The number one complaint I hear from inside salespeople is they can’t get their customers and potential customers to come to the phone. Today’s reality of email and texts added to the human and (even worse) electronic gate-keepers does make it a challenge to get people/buyers to talk to us.
Below are seven must-do strategies that will increase our contact with our customers:
A strong introductory call. We must know exactly how and what we want to tell our customers about us and what we do in a clear, easy to understand and inspirational way. We must be able to answer the question, “Why should I buy from you?” in a way that will make us stand out in our customers’ minds.
Example: “You should buy from me because we have millions of board feet rolling or on the ground in all markets. We have 40 traders and access to 100 sawmills. We are aggressive risk-takers and market makers, so you will always be under or ahead of the market when buying from me. I am a person you can trust to treat your needs as my own.”
We must communicate our unique difference from others. Differentiation is key. Our customers already have suppliers. What makes us different? More importantly, how are we going to make our customer’s life better or more profitable.
Use strong, positive, short phone messages. Every call we make sends another piece of information/inspiration to our customers. They may not be buying from us yet, but they are “judging the quality of our failure.” ALWAYS be positive and act like you are killing it when leaving phone messages. Important note: messages must be short.
Create a relationship with our gatekeepers. Receptionists are often more powerful than they seem. Most sellers treat receptionists poorly or at best like furniture (or a gate). Receptionists feel it and resent it. Being in a hurry with the receptionist will not make us more money. Slowing down and being personable with receptionists pays. It also makes our day better and more pleasant.
We are persistent and consistent in our efforts. Most sellers don’t call their new customers persistently and consistently. “I only want to call her with a good deal,” they tell me. I tell rookie salespeople, “You don’t even know what a good deal is.” It is better for us to call consistently with competitive deals than to call once-in-a-while with a low number. This strategy makes us the “once-in-a-while” supplier. How do we show new customers that we will be a trusted partner they can count on? Most sellers work on having aggressive pricing.

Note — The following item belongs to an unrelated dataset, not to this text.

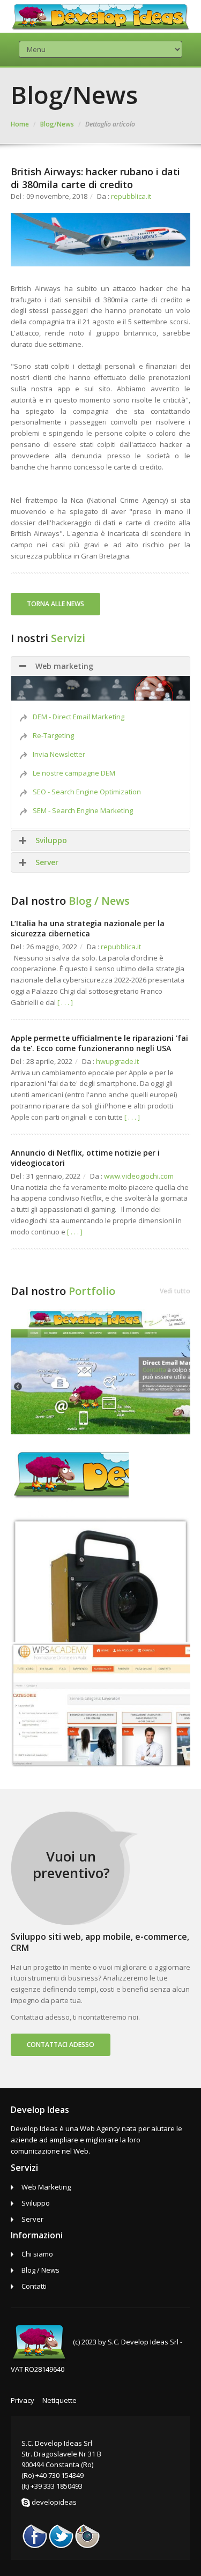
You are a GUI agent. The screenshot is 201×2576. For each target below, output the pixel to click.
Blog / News (40, 2270)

“Cheap and charming” is not the most artistic but it does work. We must show that we are competitive. Competitive does not mean ALWAYS being the cheapest. We can be competitive with price, delivery, stock or specifications. Having products that are scarce and hard to find makes us competitive also.
Send email and texts on a consistent basis. Several of my students are getting orders by text. We need to ask for our new customer’s cell phone number early in the relationship—if we ask on the first call 60% will give it to us immediately. We engage our customers in “electric conversations.” We send offerings that are competitive and relevant to our customers business yes, but we always ask for feedback.
Get a LinkedIn and Facebook page. The first thing our new customers will do if we’ve had a good call with them is check us out online. We need to be findable. We also need to control our message. My suggestion is to keep these pages human, but avoid political/religious posts or pictures of you in party mode. We should also look for our customers online and friend-request them ASAP.
How we communicate/sell is changing and we must change with it. Smoke signals won’t get it done anymore. We need look no further than our own children to see that communicating in a pre-internet way leaves us out of the main stream of what “is happening” in society. Personally, we may want to be less connected, but less connected is not the luxury of the modern salesperson. Connection is our life’s blood.